Stress + Loneliness = Disaster

Like many people today, Erin Callan, the former CFO of Lehman Brothers, slowly slipped into a life where her job was #1, ahead of every relationship in her life. To have sufficient energy to work an exhausting schedule throughout the week, she spent weekends sleeping.  Eventually she reached a point where what she did was who she was.  When she left her job around the time of Lehman’s demise, she was devastated.  As Jason Pankau, my friend and business partner says, “when you are what you do, when you don’t, you aren’t.” Recently Ms. Callan told her story in a very thoughtful essay that appeared in The New York Times.  Be sure to check it out at “Is There Life After Work?

The other night my wife and I watched the DVD extended-cut version of the movie Margaret.  The movie’s story is about stress, relational disconnection and loneliness in the lives of a teenage girl and her mother, an Off-Broadway actress.  Anna Paquin gives a tour-de-force performance as the teen traumatized after she witnesses a bus hit a pedestrian after running a red light and the woman dies in her arms.  She seeks comfort from her divorced parents with little success (her father lives in California, while her mother is pre-occupied with the opening of a new show).
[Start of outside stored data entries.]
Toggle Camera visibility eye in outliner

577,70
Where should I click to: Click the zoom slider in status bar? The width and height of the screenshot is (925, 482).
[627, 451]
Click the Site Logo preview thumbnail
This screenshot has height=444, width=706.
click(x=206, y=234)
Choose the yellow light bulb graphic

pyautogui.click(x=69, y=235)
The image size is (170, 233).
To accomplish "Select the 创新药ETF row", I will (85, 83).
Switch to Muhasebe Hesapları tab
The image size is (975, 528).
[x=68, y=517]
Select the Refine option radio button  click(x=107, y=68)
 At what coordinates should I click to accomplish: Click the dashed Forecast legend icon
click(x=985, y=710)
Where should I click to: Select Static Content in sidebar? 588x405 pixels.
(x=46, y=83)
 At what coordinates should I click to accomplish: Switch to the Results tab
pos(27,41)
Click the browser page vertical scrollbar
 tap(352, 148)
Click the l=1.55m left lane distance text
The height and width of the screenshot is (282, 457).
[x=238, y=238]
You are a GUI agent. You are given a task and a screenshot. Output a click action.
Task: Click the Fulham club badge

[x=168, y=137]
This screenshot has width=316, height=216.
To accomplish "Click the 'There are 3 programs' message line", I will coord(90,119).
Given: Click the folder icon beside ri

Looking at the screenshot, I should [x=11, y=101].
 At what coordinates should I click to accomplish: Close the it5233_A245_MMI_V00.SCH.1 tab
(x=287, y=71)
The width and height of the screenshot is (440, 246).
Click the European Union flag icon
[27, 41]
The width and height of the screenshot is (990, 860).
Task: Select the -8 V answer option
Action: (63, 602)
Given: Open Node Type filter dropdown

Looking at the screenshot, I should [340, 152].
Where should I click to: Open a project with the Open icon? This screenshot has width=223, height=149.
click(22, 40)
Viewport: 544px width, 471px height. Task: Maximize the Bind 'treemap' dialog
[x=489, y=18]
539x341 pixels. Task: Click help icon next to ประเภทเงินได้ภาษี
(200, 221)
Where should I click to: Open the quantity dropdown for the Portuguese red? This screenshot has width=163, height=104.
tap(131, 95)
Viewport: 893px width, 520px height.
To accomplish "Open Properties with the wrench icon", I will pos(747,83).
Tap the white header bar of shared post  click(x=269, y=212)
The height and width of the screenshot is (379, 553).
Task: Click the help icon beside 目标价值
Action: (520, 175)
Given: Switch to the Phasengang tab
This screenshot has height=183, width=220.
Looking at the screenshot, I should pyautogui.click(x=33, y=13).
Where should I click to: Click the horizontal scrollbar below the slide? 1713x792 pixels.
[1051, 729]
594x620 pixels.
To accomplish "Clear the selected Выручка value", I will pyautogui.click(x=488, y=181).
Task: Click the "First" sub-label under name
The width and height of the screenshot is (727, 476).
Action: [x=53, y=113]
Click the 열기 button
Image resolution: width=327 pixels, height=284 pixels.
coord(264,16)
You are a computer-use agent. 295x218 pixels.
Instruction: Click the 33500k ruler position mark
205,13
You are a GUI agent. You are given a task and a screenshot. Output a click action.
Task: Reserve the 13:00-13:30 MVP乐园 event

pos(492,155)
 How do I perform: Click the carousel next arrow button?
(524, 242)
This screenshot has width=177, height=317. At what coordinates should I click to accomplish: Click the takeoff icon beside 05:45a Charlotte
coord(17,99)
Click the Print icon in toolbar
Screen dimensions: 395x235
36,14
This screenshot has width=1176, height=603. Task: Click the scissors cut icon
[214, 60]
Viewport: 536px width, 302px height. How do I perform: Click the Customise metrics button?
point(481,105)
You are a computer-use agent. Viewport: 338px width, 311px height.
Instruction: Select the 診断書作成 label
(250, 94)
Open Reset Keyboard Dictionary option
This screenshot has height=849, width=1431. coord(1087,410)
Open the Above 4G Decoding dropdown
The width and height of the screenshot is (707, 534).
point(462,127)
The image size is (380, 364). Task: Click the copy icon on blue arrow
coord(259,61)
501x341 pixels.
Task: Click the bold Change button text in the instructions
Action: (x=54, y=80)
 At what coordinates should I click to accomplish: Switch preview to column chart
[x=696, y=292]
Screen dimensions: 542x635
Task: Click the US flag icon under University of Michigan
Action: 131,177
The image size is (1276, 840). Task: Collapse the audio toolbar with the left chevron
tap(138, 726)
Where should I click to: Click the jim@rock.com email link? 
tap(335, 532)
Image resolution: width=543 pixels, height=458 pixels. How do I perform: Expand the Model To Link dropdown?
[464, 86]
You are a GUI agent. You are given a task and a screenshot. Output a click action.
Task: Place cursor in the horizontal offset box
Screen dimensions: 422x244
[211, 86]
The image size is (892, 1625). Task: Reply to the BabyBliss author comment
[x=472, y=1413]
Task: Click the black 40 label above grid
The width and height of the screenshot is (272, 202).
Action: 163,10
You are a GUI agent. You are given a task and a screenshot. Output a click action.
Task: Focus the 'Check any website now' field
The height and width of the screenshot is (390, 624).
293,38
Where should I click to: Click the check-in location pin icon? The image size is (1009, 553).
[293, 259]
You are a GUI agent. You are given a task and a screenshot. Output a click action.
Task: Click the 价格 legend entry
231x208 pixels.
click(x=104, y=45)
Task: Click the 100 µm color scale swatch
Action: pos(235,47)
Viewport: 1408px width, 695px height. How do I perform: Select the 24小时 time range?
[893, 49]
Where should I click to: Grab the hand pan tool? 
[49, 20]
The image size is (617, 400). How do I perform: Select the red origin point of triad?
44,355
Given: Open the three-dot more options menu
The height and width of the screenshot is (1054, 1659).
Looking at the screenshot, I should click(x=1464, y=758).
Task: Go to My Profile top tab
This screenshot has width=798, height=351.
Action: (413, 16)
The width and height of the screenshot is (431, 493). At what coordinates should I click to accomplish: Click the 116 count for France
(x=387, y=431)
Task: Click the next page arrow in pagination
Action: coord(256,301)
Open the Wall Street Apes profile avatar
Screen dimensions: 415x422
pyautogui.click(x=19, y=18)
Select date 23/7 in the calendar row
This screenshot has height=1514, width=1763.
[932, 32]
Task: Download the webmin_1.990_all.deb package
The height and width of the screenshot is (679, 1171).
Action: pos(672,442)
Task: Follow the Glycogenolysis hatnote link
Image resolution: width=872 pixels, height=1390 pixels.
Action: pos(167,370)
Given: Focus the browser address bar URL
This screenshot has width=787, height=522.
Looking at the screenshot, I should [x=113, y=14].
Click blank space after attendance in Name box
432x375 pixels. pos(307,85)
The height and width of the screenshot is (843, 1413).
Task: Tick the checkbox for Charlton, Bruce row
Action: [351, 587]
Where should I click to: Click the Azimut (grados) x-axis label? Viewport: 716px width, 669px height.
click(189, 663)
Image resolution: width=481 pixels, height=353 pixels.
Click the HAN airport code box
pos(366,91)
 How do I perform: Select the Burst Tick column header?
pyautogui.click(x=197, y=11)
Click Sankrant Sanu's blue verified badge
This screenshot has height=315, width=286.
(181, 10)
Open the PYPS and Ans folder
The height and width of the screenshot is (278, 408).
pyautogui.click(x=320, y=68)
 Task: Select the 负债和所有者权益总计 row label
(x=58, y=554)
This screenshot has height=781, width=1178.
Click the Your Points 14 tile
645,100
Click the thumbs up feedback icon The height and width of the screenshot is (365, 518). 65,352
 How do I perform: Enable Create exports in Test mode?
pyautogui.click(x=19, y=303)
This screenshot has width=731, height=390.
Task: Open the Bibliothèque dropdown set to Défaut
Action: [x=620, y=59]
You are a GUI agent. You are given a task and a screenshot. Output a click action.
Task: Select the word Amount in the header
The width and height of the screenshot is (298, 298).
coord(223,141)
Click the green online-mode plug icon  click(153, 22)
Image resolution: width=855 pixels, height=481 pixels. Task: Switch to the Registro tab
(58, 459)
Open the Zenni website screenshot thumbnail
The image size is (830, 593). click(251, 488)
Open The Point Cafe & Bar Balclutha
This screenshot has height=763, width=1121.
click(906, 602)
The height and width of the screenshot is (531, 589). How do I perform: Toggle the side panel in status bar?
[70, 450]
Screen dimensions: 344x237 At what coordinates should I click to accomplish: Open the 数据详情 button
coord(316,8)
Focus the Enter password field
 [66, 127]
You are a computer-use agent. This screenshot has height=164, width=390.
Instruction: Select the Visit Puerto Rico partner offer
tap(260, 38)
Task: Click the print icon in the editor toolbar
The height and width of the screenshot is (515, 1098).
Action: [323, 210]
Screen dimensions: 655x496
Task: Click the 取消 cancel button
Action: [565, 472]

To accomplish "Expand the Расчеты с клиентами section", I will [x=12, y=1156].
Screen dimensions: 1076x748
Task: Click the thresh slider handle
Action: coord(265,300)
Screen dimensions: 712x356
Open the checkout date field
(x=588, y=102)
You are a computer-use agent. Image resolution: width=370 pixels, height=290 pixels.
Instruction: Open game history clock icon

Desperate for connection to help soothe her pain, Ms. Paquin’s character begins to look for connection in all the wrong places including alcohol, drugs and having sex with a male acquaintance who already has a girlfriend and one of her high school teachers (played by Matt Damon).   I don’t want to be a spoiler so let me encourage you to rent the DVD.

Today we live in an age where relationships are devalued and tasks that increase wealth and status rule supreme.  The problem with this is that human beings are hardwired to connect.  Insufficient connection leads to feelings of anxiety, emptiness and depression, and an unsustainable life.  We thrive only when our lives include meaningful relationships.  Ms. Callan’s essay and the movie Margaret provide vivid reminders of that, so to is the recent sad news that in America, deaths from suicide now exceed deaths from motor-vehicle accidents (note that the Centers for Disease Control has found that promoting connection in a community reduces the risk of suicide).

Are you investing sufficient time in developing and nurturing the meaningful relationships in your life?